Oknum fotografer berusia 36 tahun asal Desa Bendo, Kecamatan Kapas, itu menjebak Melati dengan iming-iming menjadi foto modelnya. Otak mesum dan kelakuan bejat Hadi membuat ibu Melati naik pitam.
Hadi pun dilaporkan ke Polres Bojonegoro 3 Juni lalu. Kedok Hadi pun terbongkar. Kepolisian menangkap Hadi, Selasa (9/6) lalu. Selanjutnya, Hadi hanya bisa menundukkan kepalanya ketika konferensi pers di halaman Mapolres Bojonegoro kemarin pagi (12/6).
Kapolres Bojonegoro AKBP M. Budi Hendrawan mengatakan, awalnya Hadi mengajak Melati kerja sama untuk jadi foto modelnya. Hadi menjanjikan gaji kepada Melati sebesar Rp 250 ribu hingga Rp 500 ribu.

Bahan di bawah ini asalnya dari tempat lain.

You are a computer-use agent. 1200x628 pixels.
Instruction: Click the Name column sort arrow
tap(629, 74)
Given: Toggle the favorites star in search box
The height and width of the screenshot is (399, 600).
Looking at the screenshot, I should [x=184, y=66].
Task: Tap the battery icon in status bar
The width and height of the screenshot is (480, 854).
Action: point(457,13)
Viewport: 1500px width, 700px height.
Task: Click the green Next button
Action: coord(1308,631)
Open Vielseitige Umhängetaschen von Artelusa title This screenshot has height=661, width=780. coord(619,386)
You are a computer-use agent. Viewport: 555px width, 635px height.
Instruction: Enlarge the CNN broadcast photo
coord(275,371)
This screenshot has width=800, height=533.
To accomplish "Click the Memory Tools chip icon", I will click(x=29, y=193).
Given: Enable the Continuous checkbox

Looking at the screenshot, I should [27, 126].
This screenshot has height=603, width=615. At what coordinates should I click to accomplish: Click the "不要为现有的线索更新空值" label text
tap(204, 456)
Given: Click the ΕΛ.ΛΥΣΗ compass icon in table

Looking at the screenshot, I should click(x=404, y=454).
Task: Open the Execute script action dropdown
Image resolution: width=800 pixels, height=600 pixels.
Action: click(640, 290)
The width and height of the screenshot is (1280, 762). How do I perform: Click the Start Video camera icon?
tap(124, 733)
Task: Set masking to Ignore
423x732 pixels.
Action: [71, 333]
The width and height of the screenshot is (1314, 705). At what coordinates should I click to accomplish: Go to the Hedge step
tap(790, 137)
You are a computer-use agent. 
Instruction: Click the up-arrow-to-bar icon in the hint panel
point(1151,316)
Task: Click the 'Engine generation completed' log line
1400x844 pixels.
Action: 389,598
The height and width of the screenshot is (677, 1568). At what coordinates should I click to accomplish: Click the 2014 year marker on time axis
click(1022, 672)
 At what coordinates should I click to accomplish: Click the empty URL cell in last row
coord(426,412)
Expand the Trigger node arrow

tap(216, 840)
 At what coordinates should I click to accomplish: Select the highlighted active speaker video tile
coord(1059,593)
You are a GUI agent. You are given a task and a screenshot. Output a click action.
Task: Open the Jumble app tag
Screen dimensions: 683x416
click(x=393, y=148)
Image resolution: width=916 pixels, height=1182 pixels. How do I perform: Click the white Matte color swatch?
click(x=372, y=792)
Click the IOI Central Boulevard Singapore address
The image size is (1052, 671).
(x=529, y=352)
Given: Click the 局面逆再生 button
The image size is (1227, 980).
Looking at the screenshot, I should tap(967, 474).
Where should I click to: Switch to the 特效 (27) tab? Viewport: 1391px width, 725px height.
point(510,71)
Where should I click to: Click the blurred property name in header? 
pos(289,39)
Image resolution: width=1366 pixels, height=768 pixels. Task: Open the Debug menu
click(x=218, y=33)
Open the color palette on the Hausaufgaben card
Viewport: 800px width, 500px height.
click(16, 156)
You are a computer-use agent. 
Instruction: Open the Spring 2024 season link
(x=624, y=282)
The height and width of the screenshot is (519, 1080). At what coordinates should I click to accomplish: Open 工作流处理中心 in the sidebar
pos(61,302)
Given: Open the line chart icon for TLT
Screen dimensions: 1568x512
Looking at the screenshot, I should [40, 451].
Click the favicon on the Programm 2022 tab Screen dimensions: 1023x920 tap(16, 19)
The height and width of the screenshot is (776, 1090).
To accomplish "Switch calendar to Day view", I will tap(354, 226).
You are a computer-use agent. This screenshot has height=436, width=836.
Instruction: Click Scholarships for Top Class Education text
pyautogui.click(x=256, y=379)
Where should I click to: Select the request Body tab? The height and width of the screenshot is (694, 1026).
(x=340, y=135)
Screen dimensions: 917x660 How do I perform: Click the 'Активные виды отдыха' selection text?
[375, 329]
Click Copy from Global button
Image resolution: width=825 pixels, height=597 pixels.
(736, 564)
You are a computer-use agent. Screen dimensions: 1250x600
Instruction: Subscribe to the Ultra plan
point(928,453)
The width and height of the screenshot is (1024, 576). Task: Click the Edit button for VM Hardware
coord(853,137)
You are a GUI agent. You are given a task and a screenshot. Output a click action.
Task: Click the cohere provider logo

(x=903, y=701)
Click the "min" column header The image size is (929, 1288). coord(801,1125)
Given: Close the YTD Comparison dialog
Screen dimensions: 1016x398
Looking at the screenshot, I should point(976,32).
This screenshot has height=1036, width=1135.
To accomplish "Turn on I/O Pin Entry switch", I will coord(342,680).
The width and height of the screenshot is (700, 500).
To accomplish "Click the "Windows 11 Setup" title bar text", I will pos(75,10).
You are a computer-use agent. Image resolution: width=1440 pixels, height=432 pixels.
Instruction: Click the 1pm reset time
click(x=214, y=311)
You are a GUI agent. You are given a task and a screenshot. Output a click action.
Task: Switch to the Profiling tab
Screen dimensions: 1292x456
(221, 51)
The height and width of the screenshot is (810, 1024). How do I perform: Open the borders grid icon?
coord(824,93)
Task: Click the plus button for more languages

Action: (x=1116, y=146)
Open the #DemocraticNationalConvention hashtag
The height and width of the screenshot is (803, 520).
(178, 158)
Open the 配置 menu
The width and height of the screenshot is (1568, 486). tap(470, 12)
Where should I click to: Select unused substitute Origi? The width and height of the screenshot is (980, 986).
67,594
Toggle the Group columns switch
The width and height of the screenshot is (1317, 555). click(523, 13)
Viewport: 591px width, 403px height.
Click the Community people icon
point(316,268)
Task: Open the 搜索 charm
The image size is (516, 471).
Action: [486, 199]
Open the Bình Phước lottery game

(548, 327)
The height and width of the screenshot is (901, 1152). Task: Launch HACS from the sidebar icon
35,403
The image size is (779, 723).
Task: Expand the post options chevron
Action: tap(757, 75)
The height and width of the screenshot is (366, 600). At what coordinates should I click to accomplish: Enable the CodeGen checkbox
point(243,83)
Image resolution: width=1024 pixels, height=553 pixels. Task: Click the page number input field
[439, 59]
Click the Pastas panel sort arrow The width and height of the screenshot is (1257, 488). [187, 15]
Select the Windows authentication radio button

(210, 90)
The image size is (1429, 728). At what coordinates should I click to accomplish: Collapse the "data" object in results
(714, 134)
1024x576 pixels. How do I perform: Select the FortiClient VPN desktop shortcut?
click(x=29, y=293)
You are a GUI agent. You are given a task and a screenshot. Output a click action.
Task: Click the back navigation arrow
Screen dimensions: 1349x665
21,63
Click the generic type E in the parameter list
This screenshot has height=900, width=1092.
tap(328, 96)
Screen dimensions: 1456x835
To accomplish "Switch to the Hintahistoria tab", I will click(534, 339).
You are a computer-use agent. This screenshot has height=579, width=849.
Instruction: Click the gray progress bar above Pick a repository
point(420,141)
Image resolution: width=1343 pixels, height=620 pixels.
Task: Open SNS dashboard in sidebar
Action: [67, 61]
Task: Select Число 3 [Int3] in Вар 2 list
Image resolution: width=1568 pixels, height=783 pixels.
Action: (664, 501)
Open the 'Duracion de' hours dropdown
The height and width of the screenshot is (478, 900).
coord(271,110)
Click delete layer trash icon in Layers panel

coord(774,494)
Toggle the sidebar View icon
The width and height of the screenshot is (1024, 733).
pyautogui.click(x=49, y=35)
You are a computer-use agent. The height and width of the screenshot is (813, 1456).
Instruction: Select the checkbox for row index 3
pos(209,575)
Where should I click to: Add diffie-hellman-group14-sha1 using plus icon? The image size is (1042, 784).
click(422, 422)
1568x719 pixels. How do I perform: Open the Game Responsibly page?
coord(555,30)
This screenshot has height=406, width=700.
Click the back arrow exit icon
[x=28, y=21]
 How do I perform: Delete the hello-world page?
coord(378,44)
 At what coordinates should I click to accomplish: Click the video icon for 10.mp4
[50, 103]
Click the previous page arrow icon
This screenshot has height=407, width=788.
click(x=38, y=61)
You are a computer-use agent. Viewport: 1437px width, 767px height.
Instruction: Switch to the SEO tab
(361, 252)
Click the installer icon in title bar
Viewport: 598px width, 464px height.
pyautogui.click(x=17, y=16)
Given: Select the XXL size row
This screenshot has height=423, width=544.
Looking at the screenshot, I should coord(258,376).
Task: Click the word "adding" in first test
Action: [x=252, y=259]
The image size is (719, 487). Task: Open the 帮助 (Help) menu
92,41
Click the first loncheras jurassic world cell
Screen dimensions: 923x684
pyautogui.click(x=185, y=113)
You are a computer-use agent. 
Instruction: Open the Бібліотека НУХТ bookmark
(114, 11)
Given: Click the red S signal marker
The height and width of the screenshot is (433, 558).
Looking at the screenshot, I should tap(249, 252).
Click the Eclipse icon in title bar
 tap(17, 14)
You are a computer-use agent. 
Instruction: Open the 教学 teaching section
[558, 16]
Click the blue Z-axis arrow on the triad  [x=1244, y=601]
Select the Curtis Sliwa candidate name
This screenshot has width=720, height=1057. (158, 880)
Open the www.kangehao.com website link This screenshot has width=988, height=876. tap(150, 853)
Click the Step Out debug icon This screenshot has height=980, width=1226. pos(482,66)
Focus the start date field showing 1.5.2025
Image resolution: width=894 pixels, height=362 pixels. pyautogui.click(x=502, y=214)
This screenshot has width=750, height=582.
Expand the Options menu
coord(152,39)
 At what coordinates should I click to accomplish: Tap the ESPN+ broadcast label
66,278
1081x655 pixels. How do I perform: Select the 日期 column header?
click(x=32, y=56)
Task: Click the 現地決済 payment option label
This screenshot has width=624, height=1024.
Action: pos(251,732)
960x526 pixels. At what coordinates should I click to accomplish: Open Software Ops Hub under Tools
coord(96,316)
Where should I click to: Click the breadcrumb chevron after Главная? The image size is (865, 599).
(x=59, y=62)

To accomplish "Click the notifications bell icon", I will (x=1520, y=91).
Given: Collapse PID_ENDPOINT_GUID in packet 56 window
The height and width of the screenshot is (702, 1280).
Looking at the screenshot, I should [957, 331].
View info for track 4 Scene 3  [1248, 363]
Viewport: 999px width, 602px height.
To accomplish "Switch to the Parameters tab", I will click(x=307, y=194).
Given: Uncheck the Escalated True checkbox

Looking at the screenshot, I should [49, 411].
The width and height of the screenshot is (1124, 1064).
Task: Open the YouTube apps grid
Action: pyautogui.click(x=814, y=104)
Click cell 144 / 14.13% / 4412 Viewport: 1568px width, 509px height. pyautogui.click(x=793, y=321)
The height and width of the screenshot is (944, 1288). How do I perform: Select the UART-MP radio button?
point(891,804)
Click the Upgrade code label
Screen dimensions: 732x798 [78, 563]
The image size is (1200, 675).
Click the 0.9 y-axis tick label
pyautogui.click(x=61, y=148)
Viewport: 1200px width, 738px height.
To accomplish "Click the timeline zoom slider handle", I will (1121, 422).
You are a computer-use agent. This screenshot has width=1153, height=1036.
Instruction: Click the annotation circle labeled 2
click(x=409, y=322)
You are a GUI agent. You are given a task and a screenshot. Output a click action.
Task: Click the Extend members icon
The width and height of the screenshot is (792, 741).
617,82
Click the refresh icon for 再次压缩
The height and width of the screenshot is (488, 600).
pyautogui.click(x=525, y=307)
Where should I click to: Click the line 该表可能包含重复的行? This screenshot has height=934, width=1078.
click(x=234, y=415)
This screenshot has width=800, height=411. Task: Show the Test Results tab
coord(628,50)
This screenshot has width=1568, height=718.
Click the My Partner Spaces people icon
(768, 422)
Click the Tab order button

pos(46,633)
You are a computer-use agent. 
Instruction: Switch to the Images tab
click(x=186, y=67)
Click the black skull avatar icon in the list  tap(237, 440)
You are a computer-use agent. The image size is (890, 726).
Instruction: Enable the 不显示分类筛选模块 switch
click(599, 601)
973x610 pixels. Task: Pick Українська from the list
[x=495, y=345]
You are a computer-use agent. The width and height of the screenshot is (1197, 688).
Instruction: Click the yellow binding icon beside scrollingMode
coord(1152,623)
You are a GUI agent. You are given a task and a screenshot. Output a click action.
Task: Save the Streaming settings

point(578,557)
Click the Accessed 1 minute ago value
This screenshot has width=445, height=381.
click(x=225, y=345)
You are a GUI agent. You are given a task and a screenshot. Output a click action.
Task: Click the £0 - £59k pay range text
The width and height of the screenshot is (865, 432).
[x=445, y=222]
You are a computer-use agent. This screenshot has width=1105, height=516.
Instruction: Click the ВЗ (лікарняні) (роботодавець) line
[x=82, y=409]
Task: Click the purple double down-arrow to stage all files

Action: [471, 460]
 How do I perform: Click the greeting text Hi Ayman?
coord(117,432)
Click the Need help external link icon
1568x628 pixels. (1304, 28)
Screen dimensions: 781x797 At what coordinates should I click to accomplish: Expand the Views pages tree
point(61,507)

Melati pun setuju dengan tawaran tersangka. Untuk meyakinkan Melati, Hadi membuatkan surat kontrak kerja bermaterai Rp 6.000. Surat itu ditekan pada 1 Mei.
Di dalam surat kontrak ada empat pasal. Inti dari keempat pasal itu, Melati sebagai foto model atau pihak kedua harus menuruti seluruh pemintaan Hadi sebagai pihak pertama.
Merasa tidak ada yang aneh, tanpa pikir panjang, Melati akhirnya menandatangani surat kontrak kerja. Hadi pun menandatangani sebagai pihak pertama sekaligus pemilik studio foto bernama Putra Anugrah Mandiri yang sudah berjalan sejak 2018 lalu.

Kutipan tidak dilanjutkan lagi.